These stories are part of who we are and I want them recorded. Not all of them are pretty, but that is ok. This is a collection of family stories that are told repeatedly anytime the Smith clan congregates during a vacation or a holiday. I’m sure some of them are told more from my perspective than others but I welcome added insight from those involved.
Northern Wisconsin is pretty much the heart of nowhere. The small town I grew up near was over three hours from a major airport and two hours from any significant shopping, unless Farm and Fleet was your go-to store – it was only an hour away. When the girls were young we made weekly trips to the city of Duluth, Minnesota to meet with friends for a church service. It was an all day journey, often leaving in the dark early hours of winter, with our thermos of cocoa and breakfast food and not getting back until it was dark again. There were rituals of where to stop for lunch (Pizza Hut, cheese pizza with a pitcher of Mountain Dew} and what to listen to on the radio (Prairie Home Companion all the way home…). The two youngsters would often fall asleep in the back, strapped into their car seats.
But there was always a point at which the road began to sound different. There was a slowing, braking and a particular curve to the road. It was almost like the tires knew that there was no longer a white center line, no longer much traffic. It was “home road”. A voice in the back would start the chant, accompanied by rhythmic bouncing in the car seat. Soon they would both be singing the song, “ho-ome road, ho-ome road” in sleepy voices that got stronger over the last couple of miles. It was the song that signaled one more safe trip nearly ended, with the expectation of being done with that long stretch of forced inactivity. It meant homecoming.

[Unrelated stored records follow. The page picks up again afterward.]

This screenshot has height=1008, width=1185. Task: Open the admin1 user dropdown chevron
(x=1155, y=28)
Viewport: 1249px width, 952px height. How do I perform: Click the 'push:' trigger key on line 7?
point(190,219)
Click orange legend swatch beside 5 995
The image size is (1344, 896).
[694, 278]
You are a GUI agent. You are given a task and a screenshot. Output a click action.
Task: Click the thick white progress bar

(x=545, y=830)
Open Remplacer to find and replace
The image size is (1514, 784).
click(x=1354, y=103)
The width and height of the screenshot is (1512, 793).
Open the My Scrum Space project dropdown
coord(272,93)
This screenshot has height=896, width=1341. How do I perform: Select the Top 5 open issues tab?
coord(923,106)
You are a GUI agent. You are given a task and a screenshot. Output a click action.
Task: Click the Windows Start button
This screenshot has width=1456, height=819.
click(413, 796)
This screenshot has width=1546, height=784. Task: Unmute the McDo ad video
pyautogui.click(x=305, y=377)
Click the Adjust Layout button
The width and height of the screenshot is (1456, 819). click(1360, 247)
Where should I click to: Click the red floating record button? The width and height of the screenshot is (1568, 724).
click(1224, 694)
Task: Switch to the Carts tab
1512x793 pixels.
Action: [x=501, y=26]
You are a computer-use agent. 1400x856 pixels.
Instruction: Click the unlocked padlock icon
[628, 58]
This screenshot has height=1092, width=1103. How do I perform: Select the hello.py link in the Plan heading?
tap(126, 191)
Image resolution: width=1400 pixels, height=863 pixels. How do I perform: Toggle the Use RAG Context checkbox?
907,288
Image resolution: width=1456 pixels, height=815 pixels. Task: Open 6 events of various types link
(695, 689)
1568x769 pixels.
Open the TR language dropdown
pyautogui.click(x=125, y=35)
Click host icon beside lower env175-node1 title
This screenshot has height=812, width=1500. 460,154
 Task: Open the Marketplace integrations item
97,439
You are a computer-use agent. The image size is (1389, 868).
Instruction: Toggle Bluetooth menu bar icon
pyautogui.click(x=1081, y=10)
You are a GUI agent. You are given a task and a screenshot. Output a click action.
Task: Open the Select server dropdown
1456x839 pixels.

On visits home, I never travel that stretch of country road without hearing that little mantra playing through my mind. We don’t live there anymore. It’s not a road that leads to home. But the funny thing is that the song itself has come to be applied to other places that I’ve called home. The same feelings of welcome and relief from travel are felt as I turn into my present long driveway, and in my mind I hear small voices singing the “home road” song. I’m just sayin’ it is a sweet thing to remember.